Like Weegee, Mary MacDougall is interested in the translation of photographic images, and shares his appreciation for strange displays of theatricality.
Earlier this year MacDougall painted a series of images of Phil Spector during his notorious 2008 court appearances where he dressed in ridiculous, almost cartoon-like attire. There was something fascinating in the way that he presented himself – each outfit displayed effort, imagination and high regard for appearances and while his costume changed, his strangely blank expression seemingly never did. It wasn’t so much his crime or persona that interested the artist, but the weirdly appealing spectacle of his continual transformation.†
Transformation and translation are key ideas explored in MacDougall’s practice. Her paintings are based on photographs that she finds, often in online newspapers, or on photographs that she takes herself. With pieces of textured glass placed over the lens of her camera, MacDougall has taken photographs of friends making strange shapes with their bodies, as well as strangers on the street. From images where the singular perspective of the lens has been disrupted by undulating, patterned glass, strange shapes appear. These forms are then translated into paintings and through this painting process a series of inversions and contradictions become apparent.

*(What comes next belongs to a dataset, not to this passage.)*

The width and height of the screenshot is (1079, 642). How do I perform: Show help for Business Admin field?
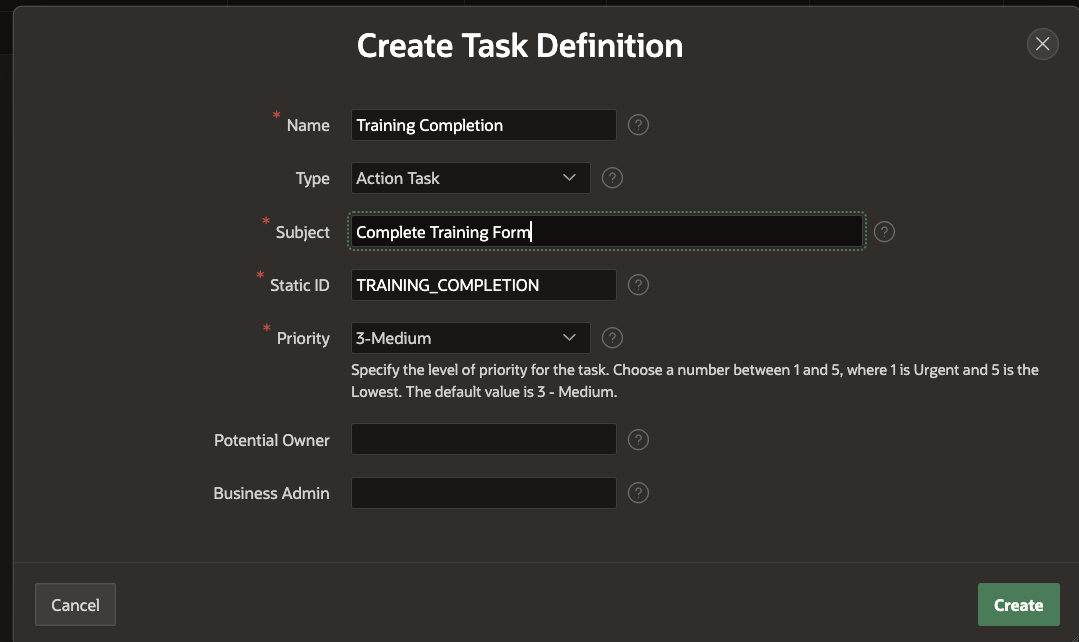pyautogui.click(x=638, y=493)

By painting onto glass, an understanding of linear progression is gently confused; all of the marks made by MacDougall are visible and equal – from an initial sketch to the filling in of the work with smudges of colour made unpredictable due to the slippery nature of oil on glass. There is no painting ‘over’ something, but as the artist pointed out, the paint can be easily scraped off, making the process both fragile and simple – the artist has less to lose and more to play with when there’s an inherent experience of chance and when unwanted marks can bevanished.‡
The works offer countless possibilities. As paintings, they mimic photography as to look at through the smooth surface of glass, like the lens of a camera or a computer screen, albeit without a frame, which only heightens a feeling of fleeting light and spaciousness. Using glass gives the artist the opportunity to make tracings or prints in endless reproductions. The paintings can also be viewed as sculptural objects, displayed on neat, white shelves suggestive of an exhibit.

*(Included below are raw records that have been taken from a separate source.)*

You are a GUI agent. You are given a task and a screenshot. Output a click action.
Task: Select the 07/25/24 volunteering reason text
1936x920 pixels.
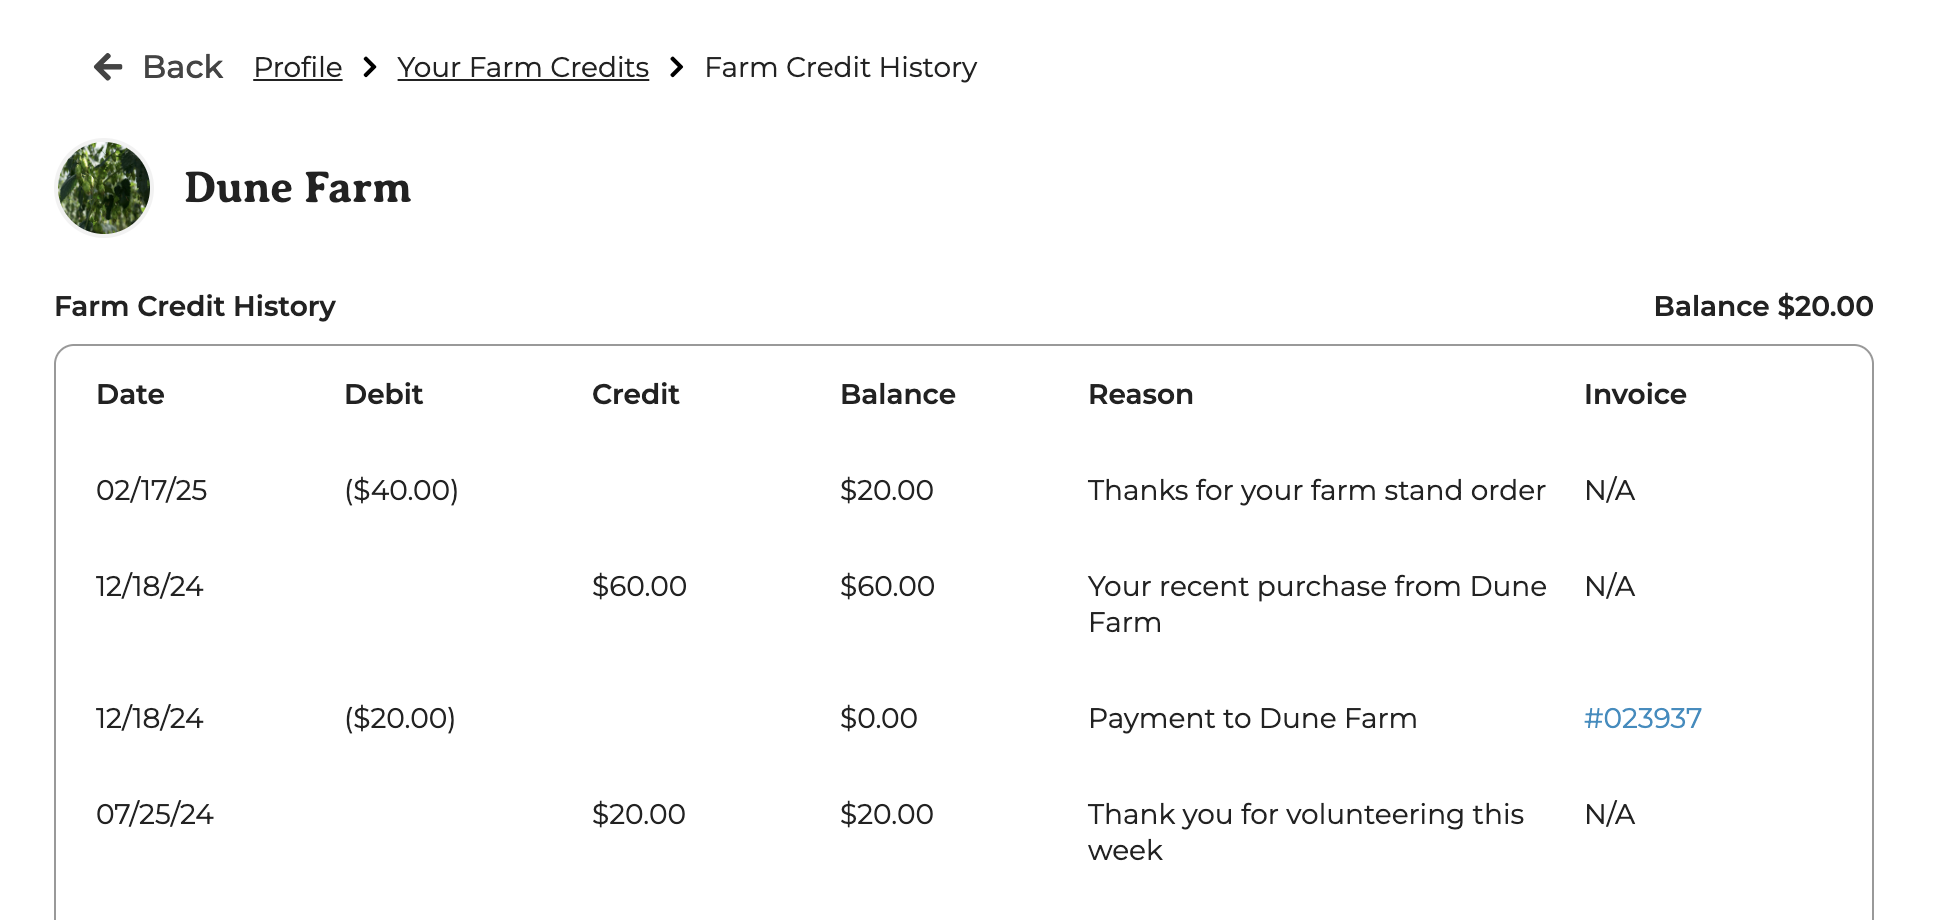tap(1305, 831)
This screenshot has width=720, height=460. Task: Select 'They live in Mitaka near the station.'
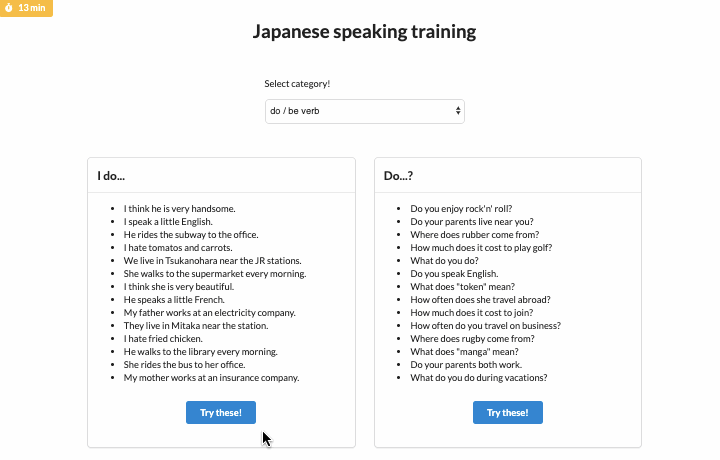tap(195, 326)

This element of display or theatre is an important aspect of MacDougall’s work. There’s the strange comedy and performance of Phil Spector in costume at his court appearances; the hand-made, rizo-copied poster, titled Circular Quay Performance (2009); the paintings of a distorted boat – a lonely vessel for adventure or the stage for rich-playthings posing, and the image reproduced in the exhibition catalogue of the artist’s brother dressed wearing all of her jewellery – a ridiculous or perhaps banal moment of sibling shenanigans that suggests or recognises that photographic images are staged, ridiculous and magic things and that there’s a fine line between mundanity and wonder.
* Arthur Felig, Weegee by Weegee: An Autobiography, New York: Ziff-Davos Publishing Company, 1961, p. 52 ** Virginia Heckert, ‘Weegee’s Story’, Weegee’s Story: From the Berinson Collection, Museum of Modern Art, Oxford, 1999 † Phil Spector is an American music producer and songwriter, known for his pioneering production technique and work
with 1960’s girl groups and artists including The Beatles, the Ramones and Leonard Cohen. At points in his career he became reclusive and threatening – drawing weapons on women and musicians he was involved with. In 2003, actress Lana Clarkson was shot in his home, and in 2009, after two court cases (one of which was televised), Spector was charged with her murder, although claimed to be innocent.